** What is being asked **
Put each line of the material below into a numbered list, skipping any blank lines.

** The data **

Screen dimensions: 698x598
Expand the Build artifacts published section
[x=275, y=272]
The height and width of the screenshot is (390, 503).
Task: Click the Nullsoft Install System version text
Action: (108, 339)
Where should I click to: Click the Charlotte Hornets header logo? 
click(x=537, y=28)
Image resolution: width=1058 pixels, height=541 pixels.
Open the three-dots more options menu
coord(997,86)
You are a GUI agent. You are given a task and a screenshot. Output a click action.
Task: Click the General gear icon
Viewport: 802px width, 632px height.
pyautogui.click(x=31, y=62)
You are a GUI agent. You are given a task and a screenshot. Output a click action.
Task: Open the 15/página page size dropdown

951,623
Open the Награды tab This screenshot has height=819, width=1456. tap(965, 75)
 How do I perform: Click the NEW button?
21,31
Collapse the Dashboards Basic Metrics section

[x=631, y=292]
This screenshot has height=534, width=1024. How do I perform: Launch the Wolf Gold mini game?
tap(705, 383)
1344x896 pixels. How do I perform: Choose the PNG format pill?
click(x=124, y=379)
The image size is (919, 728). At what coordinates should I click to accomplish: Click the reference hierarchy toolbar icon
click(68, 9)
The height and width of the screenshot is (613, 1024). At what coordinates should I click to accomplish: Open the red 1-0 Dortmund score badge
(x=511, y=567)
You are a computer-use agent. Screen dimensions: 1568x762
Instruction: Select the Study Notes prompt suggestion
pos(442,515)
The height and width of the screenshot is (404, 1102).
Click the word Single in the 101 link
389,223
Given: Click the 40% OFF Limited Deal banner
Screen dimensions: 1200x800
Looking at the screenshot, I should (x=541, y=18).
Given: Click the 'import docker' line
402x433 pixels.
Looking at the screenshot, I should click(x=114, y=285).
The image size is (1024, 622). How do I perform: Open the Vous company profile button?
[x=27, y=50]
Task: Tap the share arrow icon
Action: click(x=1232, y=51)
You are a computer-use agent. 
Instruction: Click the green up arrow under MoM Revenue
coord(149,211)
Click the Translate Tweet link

** Reply to the exercise **
1. Screen dimensions: 698x598
2. Expand the Build artifacts published section
3. [x=275, y=272]
4. The height and width of the screenshot is (390, 503).
5. Task: Click the Nullsoft Install System version text
6. Action: (108, 339)
7. Where should I click to: Click the Charlotte Hornets header logo? 
8. click(x=537, y=28)
9. Image resolution: width=1058 pixels, height=541 pixels.
10. Open the three-dots more options menu
11. coord(997,86)
12. You are a GUI agent. You are given a task and a screenshot. Output a click action.
13. Task: Click the General gear icon
14. Viewport: 802px width, 632px height.
15. pyautogui.click(x=31, y=62)
16. You are a GUI agent. You are given a task and a screenshot. Output a click action.
17. Task: Open the 15/página page size dropdown
18. 951,623
19. Open the Награды tab This screenshot has height=819, width=1456. tap(965, 75)
20.  How do I perform: Click the NEW button?
21. 21,31
22. Collapse the Dashboards Basic Metrics section
23. [x=631, y=292]
24. This screenshot has height=534, width=1024. How do I perform: Launch the Wolf Gold mini game?
25. tap(705, 383)
26. 1344x896 pixels. How do I perform: Choose the PNG format pill?
27. click(x=124, y=379)
28. The image size is (919, 728). At what coordinates should I click to accomplish: Click the reference hierarchy toolbar icon
29. click(68, 9)
30. The height and width of the screenshot is (613, 1024). At what coordinates should I click to accomplish: Open the red 1-0 Dortmund score badge
31. (x=511, y=567)
32. You are a computer-use agent. Screen dimensions: 1568x762
33. Instruction: Select the Study Notes prompt suggestion
34. pos(442,515)
35. The height and width of the screenshot is (404, 1102).
36. Click the word Single in the 101 link
37. 389,223
38. Given: Click the 40% OFF Limited Deal banner
39. Screen dimensions: 1200x800
40. Looking at the screenshot, I should (x=541, y=18).
41. Given: Click the 'import docker' line
42. 402x433 pixels.
43. Looking at the screenshot, I should click(x=114, y=285).
44. The image size is (1024, 622). How do I perform: Open the Vous company profile button?
45. [x=27, y=50]
46. Task: Tap the share arrow icon
47. Action: click(x=1232, y=51)
48. You are a computer-use agent. 
49. Instruction: Click the green up arrow under MoM Revenue
50. coord(149,211)
51. Click the Translate Tweet link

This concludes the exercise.